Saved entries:
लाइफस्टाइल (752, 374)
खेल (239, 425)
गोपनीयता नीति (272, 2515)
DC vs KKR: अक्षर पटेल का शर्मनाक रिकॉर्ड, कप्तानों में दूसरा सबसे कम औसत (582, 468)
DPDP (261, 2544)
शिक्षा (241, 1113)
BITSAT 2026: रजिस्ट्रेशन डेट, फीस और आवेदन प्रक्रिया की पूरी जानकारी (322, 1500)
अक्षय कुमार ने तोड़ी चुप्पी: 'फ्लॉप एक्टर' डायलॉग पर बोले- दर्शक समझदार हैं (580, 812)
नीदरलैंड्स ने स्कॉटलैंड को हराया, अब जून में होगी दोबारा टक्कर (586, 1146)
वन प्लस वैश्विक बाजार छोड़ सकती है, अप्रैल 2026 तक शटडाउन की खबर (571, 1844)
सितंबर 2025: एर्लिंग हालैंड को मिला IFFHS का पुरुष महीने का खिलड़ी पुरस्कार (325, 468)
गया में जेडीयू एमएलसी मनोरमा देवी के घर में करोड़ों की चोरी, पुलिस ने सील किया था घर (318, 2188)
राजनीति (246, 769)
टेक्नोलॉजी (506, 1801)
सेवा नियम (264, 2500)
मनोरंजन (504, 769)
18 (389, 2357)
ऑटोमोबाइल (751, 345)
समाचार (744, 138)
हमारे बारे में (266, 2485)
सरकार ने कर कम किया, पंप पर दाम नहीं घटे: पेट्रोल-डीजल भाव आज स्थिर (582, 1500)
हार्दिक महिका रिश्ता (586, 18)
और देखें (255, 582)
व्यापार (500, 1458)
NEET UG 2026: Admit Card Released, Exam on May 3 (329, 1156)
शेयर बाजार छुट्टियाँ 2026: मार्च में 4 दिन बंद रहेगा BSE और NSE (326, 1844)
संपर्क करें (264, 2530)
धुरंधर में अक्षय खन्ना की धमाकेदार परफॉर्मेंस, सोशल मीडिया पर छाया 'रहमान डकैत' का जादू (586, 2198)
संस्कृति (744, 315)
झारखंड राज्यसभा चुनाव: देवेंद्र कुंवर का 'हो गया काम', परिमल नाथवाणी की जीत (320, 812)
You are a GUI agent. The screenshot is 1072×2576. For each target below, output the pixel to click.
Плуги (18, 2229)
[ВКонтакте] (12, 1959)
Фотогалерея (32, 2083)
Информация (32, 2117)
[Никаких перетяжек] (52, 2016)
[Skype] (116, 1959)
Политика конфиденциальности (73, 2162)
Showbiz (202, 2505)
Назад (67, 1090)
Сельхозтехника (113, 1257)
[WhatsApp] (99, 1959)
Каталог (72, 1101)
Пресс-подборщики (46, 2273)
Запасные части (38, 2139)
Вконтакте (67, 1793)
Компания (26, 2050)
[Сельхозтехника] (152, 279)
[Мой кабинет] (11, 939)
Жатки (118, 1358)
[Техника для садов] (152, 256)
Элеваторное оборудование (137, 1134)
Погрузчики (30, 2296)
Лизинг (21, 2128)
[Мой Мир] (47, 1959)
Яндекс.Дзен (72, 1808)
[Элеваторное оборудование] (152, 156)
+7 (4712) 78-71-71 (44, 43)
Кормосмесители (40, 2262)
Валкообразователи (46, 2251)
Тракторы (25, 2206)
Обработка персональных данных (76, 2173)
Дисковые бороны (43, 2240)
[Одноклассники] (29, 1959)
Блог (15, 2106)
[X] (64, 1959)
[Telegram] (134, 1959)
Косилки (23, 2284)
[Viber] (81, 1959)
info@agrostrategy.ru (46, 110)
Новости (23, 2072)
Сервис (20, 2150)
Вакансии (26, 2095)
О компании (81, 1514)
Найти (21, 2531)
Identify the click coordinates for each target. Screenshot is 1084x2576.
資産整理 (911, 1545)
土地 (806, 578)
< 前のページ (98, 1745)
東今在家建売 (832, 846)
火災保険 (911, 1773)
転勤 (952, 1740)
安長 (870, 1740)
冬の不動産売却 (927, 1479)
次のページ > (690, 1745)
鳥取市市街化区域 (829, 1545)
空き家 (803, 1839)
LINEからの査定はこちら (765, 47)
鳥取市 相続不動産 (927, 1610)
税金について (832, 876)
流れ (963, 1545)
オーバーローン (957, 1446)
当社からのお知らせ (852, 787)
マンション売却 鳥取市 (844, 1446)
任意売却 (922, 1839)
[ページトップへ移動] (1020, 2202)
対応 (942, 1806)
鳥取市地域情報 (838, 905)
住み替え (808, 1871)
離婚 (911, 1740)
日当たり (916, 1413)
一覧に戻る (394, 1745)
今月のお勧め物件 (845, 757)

Exercise directions:
Look through the data above for lines holding the word "оборудование". State how many there are and nothing else.

Response for this exercise:
2